Bu yüzden Nabokov bu derslerin ana meselesini “Nasıl iyi okur olunur” sorusu üzerine şekillendiriyor ve ele aldığı romanları içerik, biçim, üslup, anlatım yöntemi, karakter tahlilleri gibi salt metin odaklı okumalarla ele alıyor. Nabokov’a göre bir edebi metnin hazzını alabilmenin, edebiyatın zevkine varabilmenin yolu buradan geçmektedir. Argümanı şudur Nabokov’un: “Kişi hazır genellemelerle yola koyulursa yanlış taraftan başlar ve daha bitabı anlamaya başlamadan kitaptan uzaklaşır.

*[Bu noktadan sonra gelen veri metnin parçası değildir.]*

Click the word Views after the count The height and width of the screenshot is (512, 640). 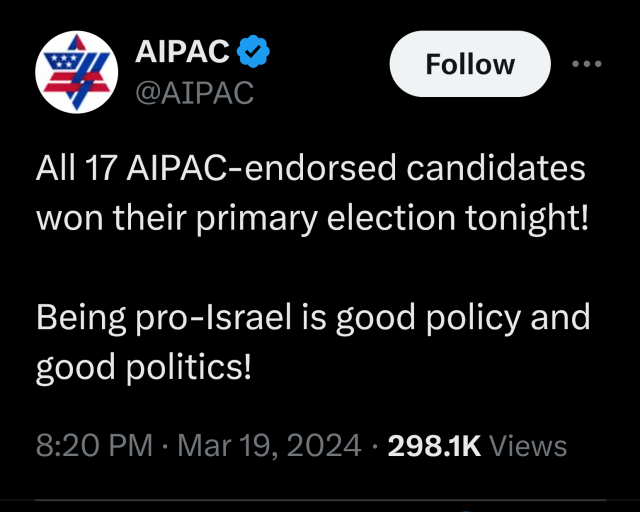click(x=528, y=446)
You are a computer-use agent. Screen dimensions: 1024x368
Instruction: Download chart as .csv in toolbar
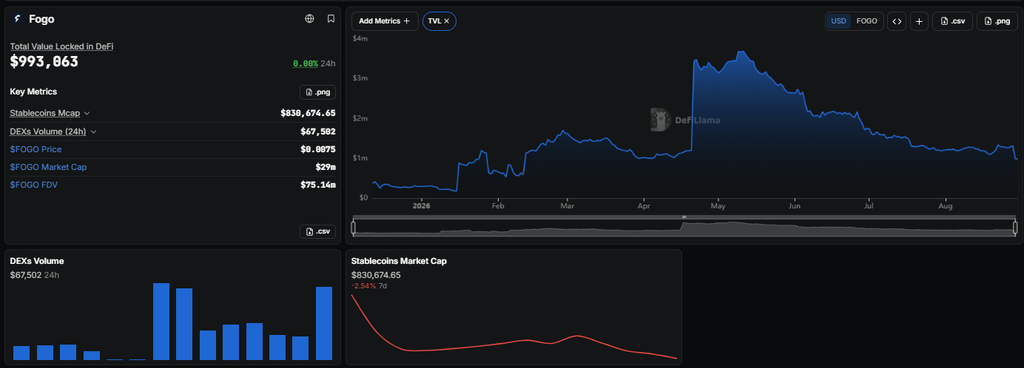(953, 22)
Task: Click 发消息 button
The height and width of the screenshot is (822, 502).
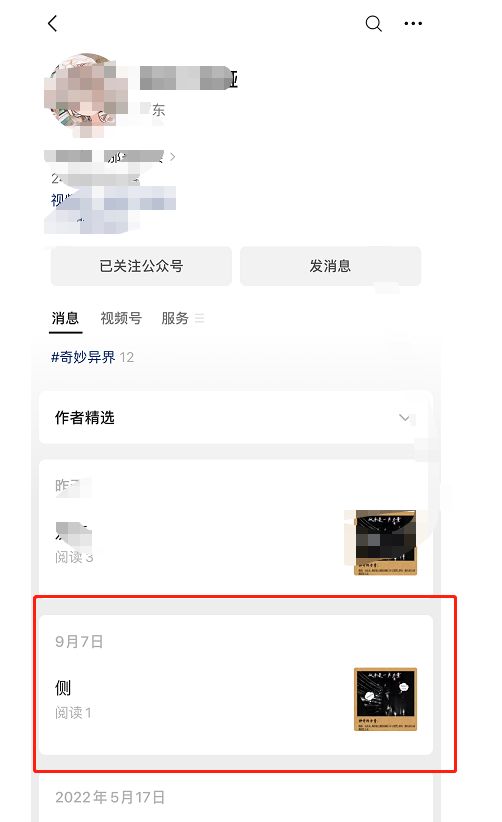Action: pos(330,266)
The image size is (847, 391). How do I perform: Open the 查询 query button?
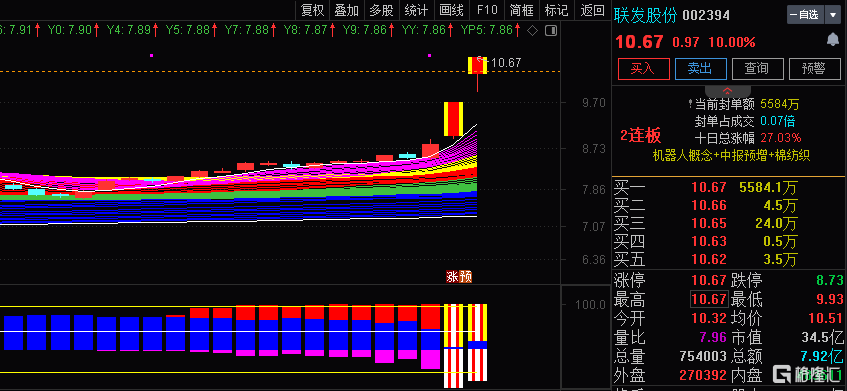757,69
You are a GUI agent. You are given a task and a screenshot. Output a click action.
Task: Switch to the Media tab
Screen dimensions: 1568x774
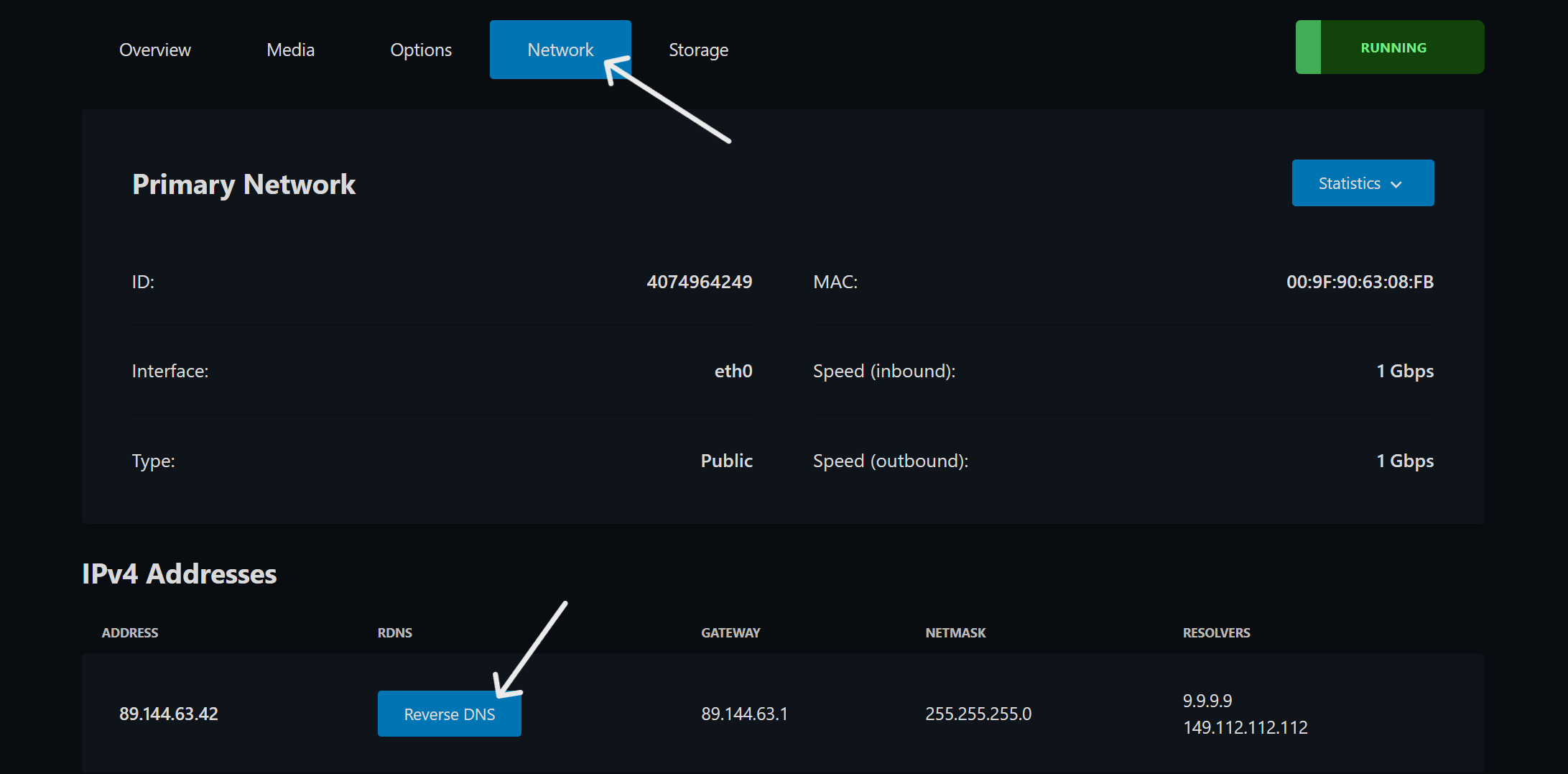[290, 50]
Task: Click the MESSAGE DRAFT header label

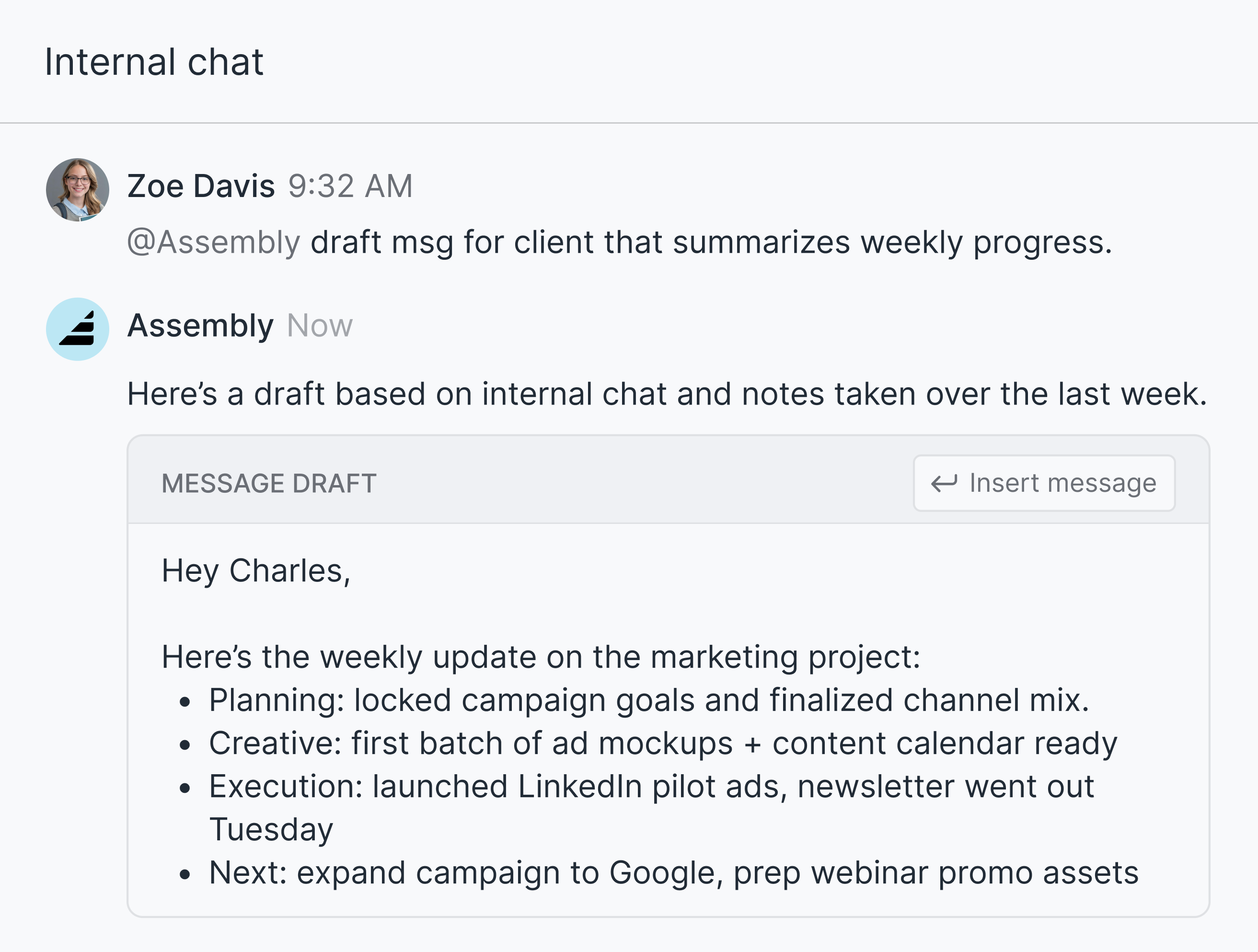Action: click(x=269, y=483)
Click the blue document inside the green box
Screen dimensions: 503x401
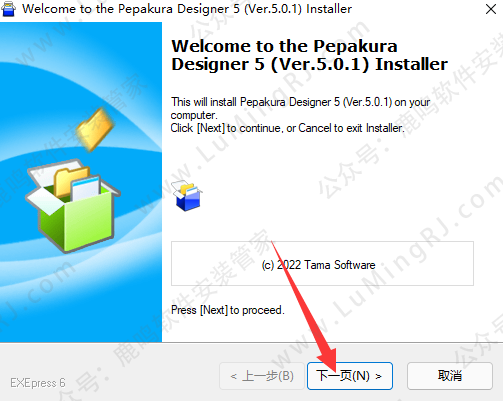(x=86, y=189)
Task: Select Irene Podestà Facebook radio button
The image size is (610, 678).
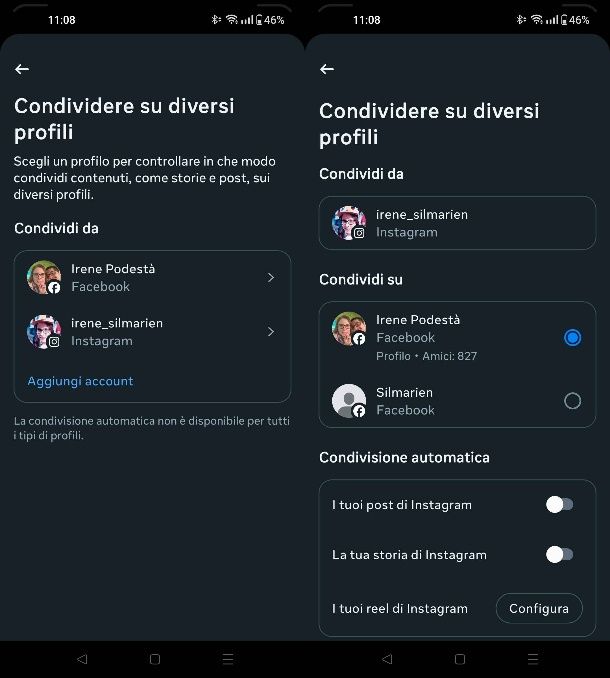Action: point(572,337)
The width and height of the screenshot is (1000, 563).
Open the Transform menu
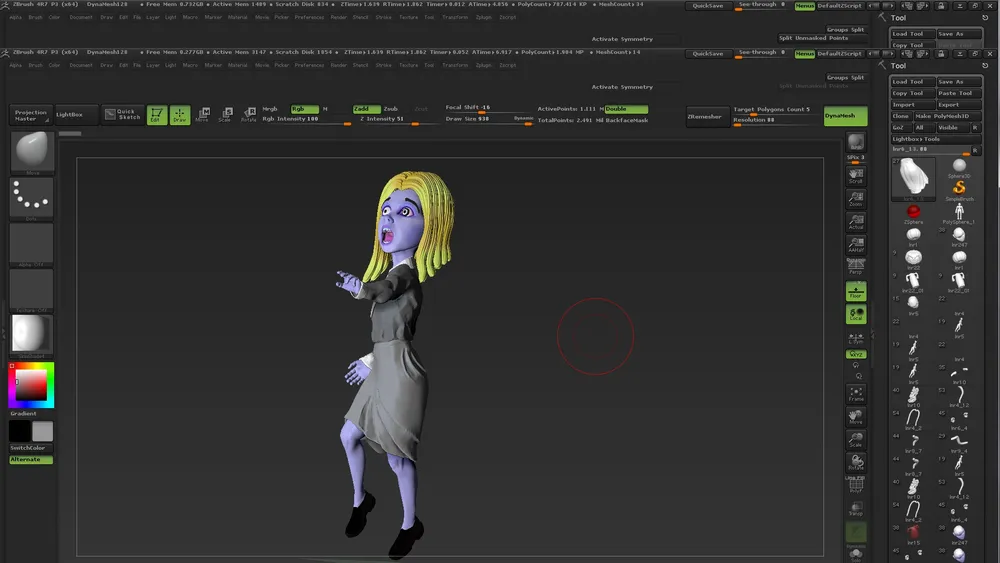click(x=454, y=65)
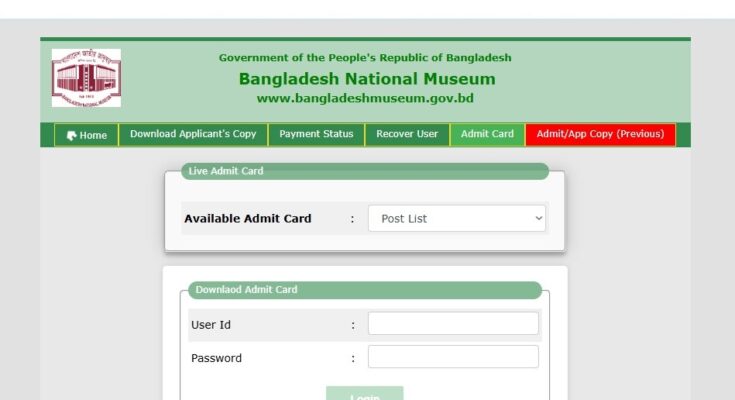Screen dimensions: 735x400
Task: Click the User Id label
Action: tap(211, 325)
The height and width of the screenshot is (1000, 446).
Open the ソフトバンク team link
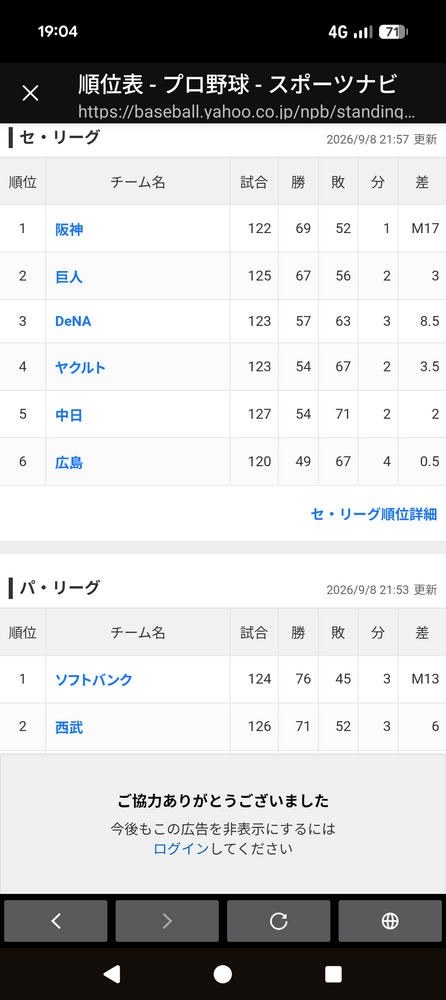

Sözgelimi, Madame Bovary’yi, kitabın burjuvazinin kınanması olduğu yerleşik fikri ile okumaya başlamak kadar yazara haksızlık eden ya da sıkıcı olan bir şey yoktur.”

Rita Felski’nin “Edebiyat Ne İşe Yarar?” kitabı da sanki Nabokov’u haklı çıkarırcasına yazılmış bir metindir. Felski, okurdan (yani aynı anlama gelmek üzere, eleştirel merkezli yaklaşımlardan) azade olarak metnin kendi kutsallığına çubuk büken bir noktada duruyor ve eleştirel okumanın, bütün değeri okuma edimine yükleyip okunan nesnelerin (yani edebiyatın) atıl, pasif ve itaatkar nesnelere dönüştürülmesini tartışıyor.


Kuşkusuz Rita Felski eleştirel okumaların (“kuşku yorumbilgisi” diyor Felski buna) gereksizliğini imlemiyor. Böylesi bir tutum, kendi tabiriyle “sanatı apolitik ya da amaçsız gösterip statükoyla ittifak yapmaktır” hatta. Onun tartıştığı bunun bugün bir seçenek olmaktan ziyade zorunluluk haline gelmesi. Bir edebi metni ele alırken (okurken), zorunlu olarak “kuşku yorumbilgisiyle” hareket etmenin paranoyakça bir durum olduğu ve bir dış etmenle okunduğu için de metnin kendine özgü uyarılara okuru kapattığını imliyor Felski.

Edebi metnin toplumsal yaşamla bağını kurmak isteyenler Nabokov’la da Felski’yle de pek çok noktada tartışabilir. Ama bu iki eleştirmenin edebiyatın kendine özgü sınırlarına çubuk bükerken metinlere yaptıkları derin analizlere ve bir metnin nasıl okunması, nesine dikkat edilmesine ilişkin gösterdikleri ipuçlarına sempatiyle yaklaşacağı kesin.

Bu yazıyı Nabokov’un edebiyat sanatının ne olduğuna istinaden çarpıcı bir analojisi ile bitirmek gerek: “Edebiyat, bir oğlanın kurt diye bağırdığı ve Neandertal vadiden ardından büyük bir gri kurtla koşarak geldiği gün doğmadı: Edebiyat, bir oğlanın kurt diye bağırdığı ve ardından hiçbir kurdun gelmediği gün doğdu. Burada önemli olan şu: Uzun çimler arasındaki kurtla, abartılı hikayedeki kurt arasında ışıldayan bir çöpçatan vardır. Ve o çöpçatan, o prizma, edebiyat sanatıdır.”